Intanto ieri nella Commissione Attività produttive della Camera si è deciso di continuare le audizioni. Si riparte il 6 ottobre, ne mancano circa una quindicina poi si dovrà decidere il da farsi. «Serve – afferma il dem Beneamati che si sta occupando della materia – una pausa di riflessione, di certo non potrà restare il vecchio impianto». 

I NODI
Il partito del Nazareno dunque prende tempo, è d’accordo sulla necessità di un riordino del settore ma per ora è braccio di ferro. M5s e Pd non escludono in realtà un punto d’incontro, visto che un primo dialogo è fissato per la prossima settimana.
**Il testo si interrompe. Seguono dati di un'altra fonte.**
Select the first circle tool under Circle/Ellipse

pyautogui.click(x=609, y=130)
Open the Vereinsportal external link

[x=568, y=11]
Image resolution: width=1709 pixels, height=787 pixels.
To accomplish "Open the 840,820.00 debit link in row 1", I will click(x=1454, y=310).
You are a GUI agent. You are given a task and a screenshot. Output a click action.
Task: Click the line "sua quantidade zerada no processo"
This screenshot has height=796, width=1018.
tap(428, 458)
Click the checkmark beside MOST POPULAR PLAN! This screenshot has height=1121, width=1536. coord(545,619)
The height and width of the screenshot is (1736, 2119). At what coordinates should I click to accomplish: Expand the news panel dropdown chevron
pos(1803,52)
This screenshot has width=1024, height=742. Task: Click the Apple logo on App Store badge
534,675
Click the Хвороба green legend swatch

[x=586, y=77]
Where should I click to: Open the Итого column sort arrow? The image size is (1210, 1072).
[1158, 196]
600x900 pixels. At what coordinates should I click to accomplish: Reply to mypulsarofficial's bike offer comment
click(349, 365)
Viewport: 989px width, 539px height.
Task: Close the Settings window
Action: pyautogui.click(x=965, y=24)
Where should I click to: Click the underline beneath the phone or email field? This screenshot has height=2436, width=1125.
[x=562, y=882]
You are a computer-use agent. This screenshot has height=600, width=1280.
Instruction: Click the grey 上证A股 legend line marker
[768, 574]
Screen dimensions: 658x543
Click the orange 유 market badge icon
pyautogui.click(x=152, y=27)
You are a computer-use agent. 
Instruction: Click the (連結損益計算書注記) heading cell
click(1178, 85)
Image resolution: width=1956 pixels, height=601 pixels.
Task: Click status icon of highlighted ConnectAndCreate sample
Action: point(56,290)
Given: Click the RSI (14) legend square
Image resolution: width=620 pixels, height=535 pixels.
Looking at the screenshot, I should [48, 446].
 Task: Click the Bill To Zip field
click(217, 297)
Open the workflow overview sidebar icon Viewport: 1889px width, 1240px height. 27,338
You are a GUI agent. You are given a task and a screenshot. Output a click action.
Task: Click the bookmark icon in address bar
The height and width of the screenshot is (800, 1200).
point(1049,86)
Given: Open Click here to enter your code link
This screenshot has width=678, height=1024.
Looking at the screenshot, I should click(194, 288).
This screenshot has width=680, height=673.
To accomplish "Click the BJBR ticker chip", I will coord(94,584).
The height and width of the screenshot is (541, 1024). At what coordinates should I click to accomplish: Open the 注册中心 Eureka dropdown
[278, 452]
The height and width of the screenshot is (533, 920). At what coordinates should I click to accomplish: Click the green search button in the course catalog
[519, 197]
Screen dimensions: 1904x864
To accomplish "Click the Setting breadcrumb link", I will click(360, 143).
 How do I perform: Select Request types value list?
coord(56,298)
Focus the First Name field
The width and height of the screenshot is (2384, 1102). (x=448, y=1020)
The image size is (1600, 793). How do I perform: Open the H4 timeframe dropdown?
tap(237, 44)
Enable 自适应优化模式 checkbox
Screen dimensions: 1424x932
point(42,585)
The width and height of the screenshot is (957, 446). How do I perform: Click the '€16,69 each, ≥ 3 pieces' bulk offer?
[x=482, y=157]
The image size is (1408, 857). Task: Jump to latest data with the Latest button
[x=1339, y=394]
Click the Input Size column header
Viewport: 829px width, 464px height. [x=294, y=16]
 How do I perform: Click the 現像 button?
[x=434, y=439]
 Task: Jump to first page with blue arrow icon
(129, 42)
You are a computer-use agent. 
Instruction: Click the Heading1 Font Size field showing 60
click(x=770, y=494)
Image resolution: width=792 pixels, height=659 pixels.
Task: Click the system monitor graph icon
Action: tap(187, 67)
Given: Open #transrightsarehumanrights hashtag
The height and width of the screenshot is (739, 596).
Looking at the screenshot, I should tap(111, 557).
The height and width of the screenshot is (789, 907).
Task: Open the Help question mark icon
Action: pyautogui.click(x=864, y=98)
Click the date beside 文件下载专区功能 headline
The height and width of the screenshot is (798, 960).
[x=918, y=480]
Il ministro Stefano Patuanelli che è subentrato a Di Maio al Mise già la settimana scorsa ha fatto una riunione con i pentastellati che stanno portando avanti la legge. L’ex guida M5s al Senato ha riferito che l’argomento è stato tenuto fuori dal programma comune stilato con il presidente del Consiglio Giuseppe Conte perché sarà oggetto di confronto parlamentare. Patuanelli ha riferito anche che dal capogruppo dem a Montecitorio Graziano Delrio è arrivata una sostanziale apertura. Ovvero la disponibilità a discuterne e ad affrontare i nodi sul tavolo. 
REAZIONI
C’è la volontà di risolvere il problema degli stipendi di chi è costretto nei centri commerciali a lavorare quasi tutti i week end del mese, c’è la convergenza sul fatto che occorre sostenere i negozi di vicinato ma nella sostanza i dem non intendono concedere di più di quanto propongono. Il capogruppo Pd al Senato, Andrea Marcucci, è stato categorico: «Questa è una legge divisiva, non se ne parla, meglio accantonarla». È vero che il Pd è molto cauto su tutte le proposte legate alla fase precedente, ma M5s non vorrebbe gettare alle ortiche il lavoro fatto. Anche perchè la Lega intende giocare a mettere in difficoltà i pentastellati. Il presidente della Commissione Attività produttive, la leghista Barbara Saltamartini, è tranchant: «Bisogna andare avanti, non c’è ragione per la quale occorre fermarsi». Sulla stessa linea Andrea Dara che attenderà la fine della discussione per decidere se rimanere relatore oppure no: «Per noi – osserva - non c’è nessun problema. Ora però tocca alla maggioranza fare sintesi». 
IL PROBLEMA
Il Carroccio ha messo su una task force tra i presidenti di Commissione per individuare i provvedimenti con i quali mettere in difficoltà i rosso-gialli. «Noi – puntualizza il pentastellato De Toma – non abbiamo intenzione di fare passi indietro. Già c’è stata una mediazione». Il rischio è che M5s e Lega possano far fronte comune e far sì che a novembre il testo arrivi in Aula in ogni caso. «Non ci possono essere maggioranze variabili», l’avvertimento del Pd che non esclude che in mancanza di un compromesso la legge venga definitivamente dichiarata morta.